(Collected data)
· · · · · · ·
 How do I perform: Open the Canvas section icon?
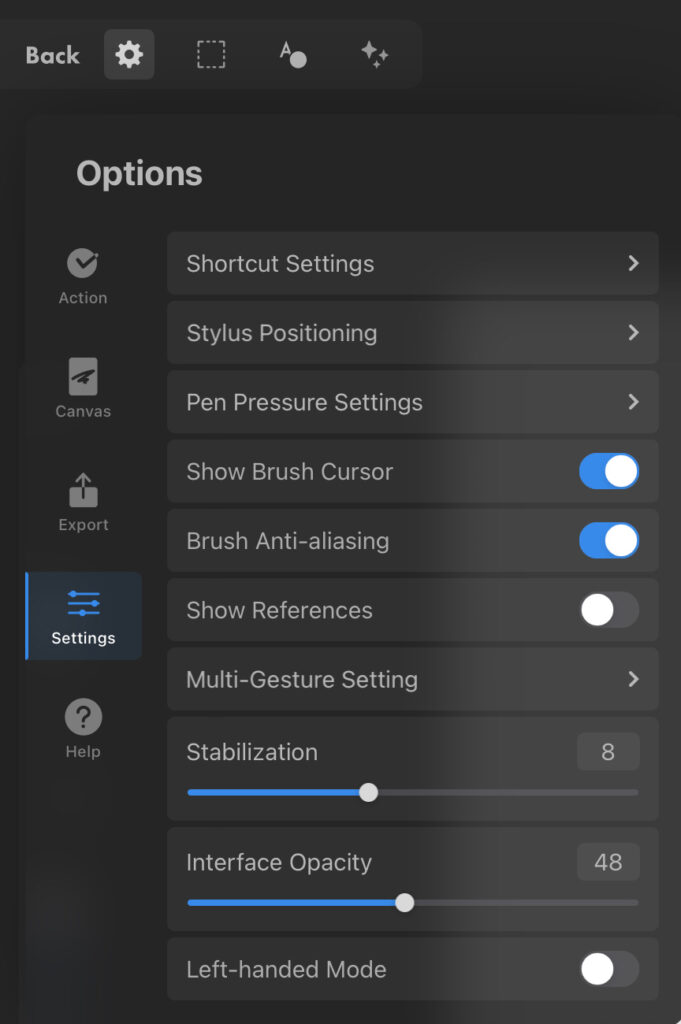point(83,377)
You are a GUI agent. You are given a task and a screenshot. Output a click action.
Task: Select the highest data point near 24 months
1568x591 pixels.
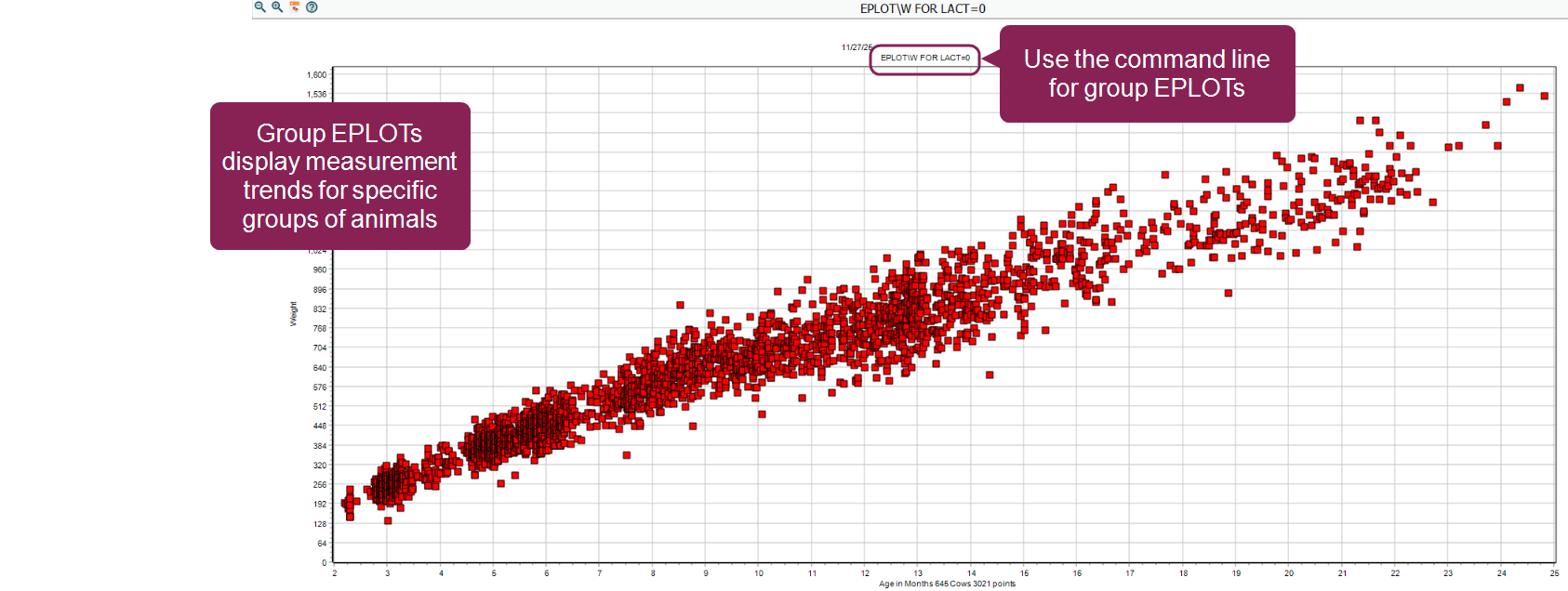point(1520,88)
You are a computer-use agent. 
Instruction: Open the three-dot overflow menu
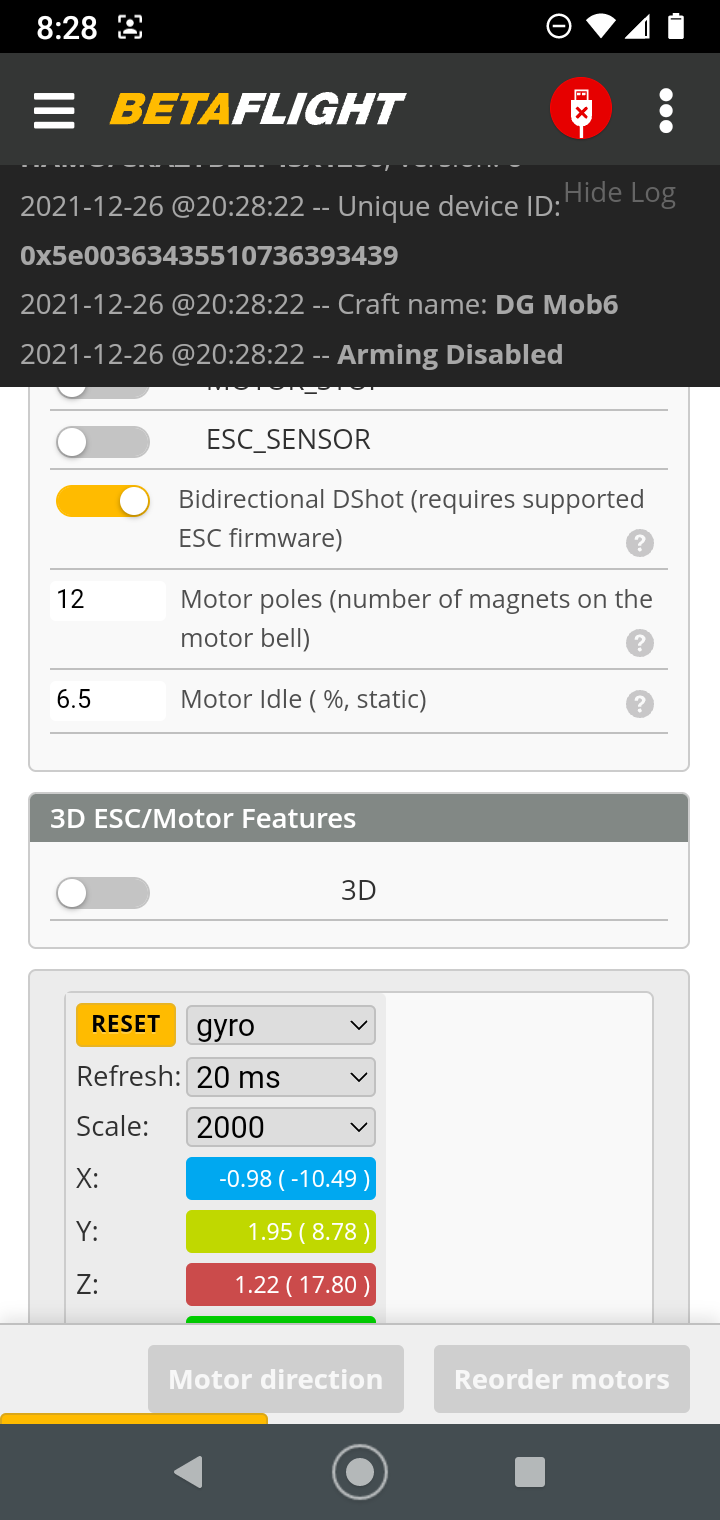665,110
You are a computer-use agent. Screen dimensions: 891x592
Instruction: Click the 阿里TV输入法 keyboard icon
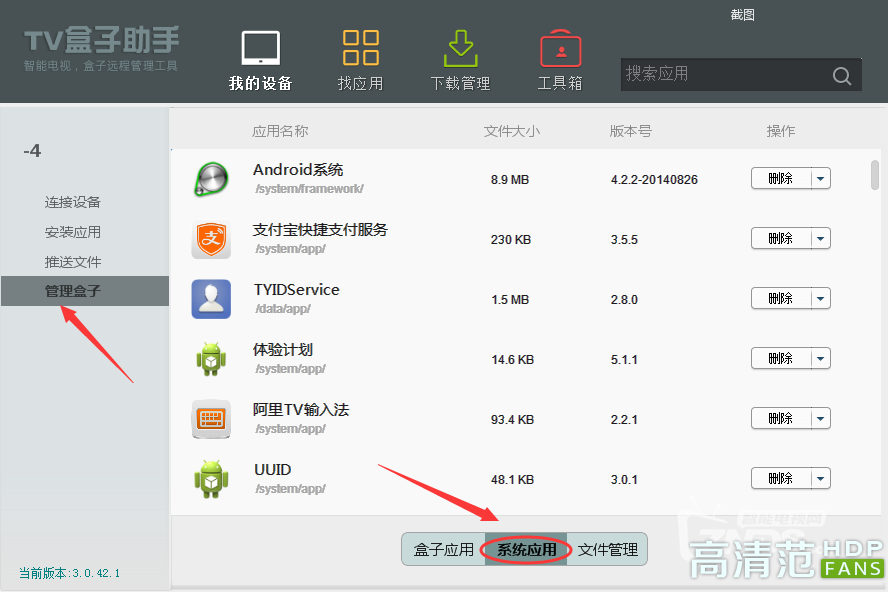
· · · · · · ·
■ TASK OBJECTIVE ■
Keep only those lines of the records that hold "agent", and return them.

■ REPLY TO THE EXERCISE ■
You are a GUI agent. You are given a task and a screenshot. Output a click action.
You are a computer-use agent. 
You are a computer-use agent. Screen dimensions: 891x592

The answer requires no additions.